Construction of intertypic chimeric dengue viruses exhibiting type 3 antigenicity and neurovirulence for mice
- PMID: 7609092
- PMCID: PMC189343
- DOI: 10.1128/JVI.69.8.5186-5190.1995
Construction of intertypic chimeric dengue viruses exhibiting type 3 antigenicity and neurovirulence for mice
Abstract
There are four dengue virus serotypes (DEN1 to -4), each of which causes major epidemics in tropical or subtropical areas. The current strategy for dengue virus immunization favors the use of a tetravalent vaccine preparation. We have previously employed full-length DEN4 cDNA to construct a viable intertypic dengue virus type 1 or type 2 chimera that contained the C-PreM-E or only the PreM-E genes of DEN1 or DEN2 substituting for the corresponding genes of DEN4. This success implied that it might be possible to create mutants of all four dengue virus serotypes for evaluation as candidate vaccines. In this study, we constructed DEN3-DEN4 chimeras that contained DEN3 C-PreM-E genes and expressed DEN3 antigenic specificity.

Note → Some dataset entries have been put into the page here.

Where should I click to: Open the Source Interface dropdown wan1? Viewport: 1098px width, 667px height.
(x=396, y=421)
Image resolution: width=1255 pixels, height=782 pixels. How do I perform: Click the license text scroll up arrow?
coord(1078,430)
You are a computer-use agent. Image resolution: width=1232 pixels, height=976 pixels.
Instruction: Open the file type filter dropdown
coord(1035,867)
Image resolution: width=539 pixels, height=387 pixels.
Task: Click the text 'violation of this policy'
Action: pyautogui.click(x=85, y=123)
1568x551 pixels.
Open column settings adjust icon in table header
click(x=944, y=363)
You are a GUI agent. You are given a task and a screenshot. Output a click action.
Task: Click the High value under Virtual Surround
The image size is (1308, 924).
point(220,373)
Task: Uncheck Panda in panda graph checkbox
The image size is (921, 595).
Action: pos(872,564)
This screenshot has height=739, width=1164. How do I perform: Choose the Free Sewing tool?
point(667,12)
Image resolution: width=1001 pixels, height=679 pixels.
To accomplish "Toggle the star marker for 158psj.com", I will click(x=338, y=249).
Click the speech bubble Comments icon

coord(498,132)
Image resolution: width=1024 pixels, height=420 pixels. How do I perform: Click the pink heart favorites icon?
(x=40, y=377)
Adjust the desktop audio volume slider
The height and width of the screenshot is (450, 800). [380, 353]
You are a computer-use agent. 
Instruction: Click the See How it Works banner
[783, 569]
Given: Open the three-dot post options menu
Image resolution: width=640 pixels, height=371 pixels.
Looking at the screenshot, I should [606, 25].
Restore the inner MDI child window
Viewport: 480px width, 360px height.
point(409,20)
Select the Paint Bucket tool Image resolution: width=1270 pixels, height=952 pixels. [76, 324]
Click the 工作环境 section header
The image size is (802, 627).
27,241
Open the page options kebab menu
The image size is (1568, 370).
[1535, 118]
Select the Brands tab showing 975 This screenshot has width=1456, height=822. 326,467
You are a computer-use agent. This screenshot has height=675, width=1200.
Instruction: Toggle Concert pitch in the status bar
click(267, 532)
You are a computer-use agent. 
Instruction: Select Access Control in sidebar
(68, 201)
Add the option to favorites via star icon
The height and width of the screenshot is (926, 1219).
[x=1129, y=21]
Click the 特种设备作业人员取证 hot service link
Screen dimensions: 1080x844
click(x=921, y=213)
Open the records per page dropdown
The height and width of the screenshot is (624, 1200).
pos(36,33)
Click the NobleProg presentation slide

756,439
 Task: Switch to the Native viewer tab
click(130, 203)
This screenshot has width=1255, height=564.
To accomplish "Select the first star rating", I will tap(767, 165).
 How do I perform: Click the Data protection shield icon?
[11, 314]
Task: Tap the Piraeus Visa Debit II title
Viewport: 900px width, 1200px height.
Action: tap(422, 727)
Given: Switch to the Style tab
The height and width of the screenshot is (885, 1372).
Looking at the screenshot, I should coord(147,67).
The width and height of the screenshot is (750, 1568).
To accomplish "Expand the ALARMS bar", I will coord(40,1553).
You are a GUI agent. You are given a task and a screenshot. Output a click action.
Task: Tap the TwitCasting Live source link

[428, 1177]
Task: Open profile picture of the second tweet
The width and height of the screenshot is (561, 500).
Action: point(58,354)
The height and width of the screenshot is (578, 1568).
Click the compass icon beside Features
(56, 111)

Unlike our previous successes in cloning DEN1 or DEN2 chimeric cDNA, we were not able to clone the DEN3 C-PreM-E genes directly in the 5' intermediate vector or in the full-length chimeric DEN3-DEN4 plasmid in Escherichia coli. Nevertheless, a full-length DNA template of DEN3-DEN4 that could be used for transcription of infections RNAs was prepared by in vitro ligation. Progeny virus recovered from RNA-transfected C6/36 mosquito cells exhibited DEN3 antigenic specificity as determined by a reaction with monoclonal antibodies. Gel electrophoresis of virus-infected cell lysates yielded the predicted viral protein pattern, i.e., DEN3 C, PreM, and E and DEN4 nonstructural proteins. Two amino acid substitutions, Thr-435-->Leu and Glu-406-->Lys, which are analogous to mutations that, respectively, confer mouse neurovirulence on DEN4 and DEN2, were introduced into DEN3 E. A mutant chimera containing the Thr-435-->Leu substitution, which ablates the potential glycosylation site sequence, produced an E protein identical in size to that of wild-type DEN3 E, indicating that the glycosylation site is normally not used. Intracerebral inoculation of suckling mice revealed that the mutant chimera containing the Glu-406-->Lys substitution was neurovirulent, whereas its wild-type counterpart or parent DEN3 was not.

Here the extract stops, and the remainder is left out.